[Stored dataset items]
Segment Open

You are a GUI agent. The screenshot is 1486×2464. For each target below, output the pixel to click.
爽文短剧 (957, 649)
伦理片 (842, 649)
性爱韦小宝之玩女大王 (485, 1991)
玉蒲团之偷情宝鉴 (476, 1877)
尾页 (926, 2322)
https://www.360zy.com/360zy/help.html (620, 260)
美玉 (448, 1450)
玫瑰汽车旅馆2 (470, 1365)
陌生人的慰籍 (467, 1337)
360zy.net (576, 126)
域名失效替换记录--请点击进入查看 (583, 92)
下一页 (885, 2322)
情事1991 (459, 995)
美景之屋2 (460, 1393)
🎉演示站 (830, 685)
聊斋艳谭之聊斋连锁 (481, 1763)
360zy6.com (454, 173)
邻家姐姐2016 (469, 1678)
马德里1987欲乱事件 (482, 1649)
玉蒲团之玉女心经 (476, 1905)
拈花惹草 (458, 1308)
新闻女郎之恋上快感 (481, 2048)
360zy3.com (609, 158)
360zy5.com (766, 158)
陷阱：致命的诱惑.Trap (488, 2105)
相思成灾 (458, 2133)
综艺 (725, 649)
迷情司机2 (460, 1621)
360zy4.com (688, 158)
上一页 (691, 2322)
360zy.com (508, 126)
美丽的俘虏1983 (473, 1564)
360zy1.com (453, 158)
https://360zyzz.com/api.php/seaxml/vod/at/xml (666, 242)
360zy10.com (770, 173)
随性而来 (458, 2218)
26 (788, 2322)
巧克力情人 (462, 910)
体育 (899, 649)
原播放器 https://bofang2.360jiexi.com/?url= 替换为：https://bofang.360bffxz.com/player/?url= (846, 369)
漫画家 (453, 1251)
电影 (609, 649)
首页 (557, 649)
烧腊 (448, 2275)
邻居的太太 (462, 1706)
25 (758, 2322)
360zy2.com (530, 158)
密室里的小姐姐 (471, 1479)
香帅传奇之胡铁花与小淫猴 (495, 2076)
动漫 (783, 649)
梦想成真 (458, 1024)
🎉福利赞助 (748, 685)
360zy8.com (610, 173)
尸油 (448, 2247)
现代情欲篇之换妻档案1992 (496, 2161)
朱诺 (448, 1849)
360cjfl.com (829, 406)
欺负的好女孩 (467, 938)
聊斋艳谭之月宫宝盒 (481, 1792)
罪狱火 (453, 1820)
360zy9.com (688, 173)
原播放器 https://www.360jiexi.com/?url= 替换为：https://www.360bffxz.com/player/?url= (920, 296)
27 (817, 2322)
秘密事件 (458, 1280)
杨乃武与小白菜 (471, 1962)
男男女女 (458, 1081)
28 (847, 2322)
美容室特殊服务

Segment Closed

In the entries above, which lines hold the string "player"? Report all of them.

原播放器 https://bofang2.360jiexi.com/?url= 替换为：https://bofang.360bffxz.com/player/?url= (846, 369)
原播放器 https://www.360jiexi.com/?url= 替换为：https://www.360bffxz.com/player/?url= (920, 296)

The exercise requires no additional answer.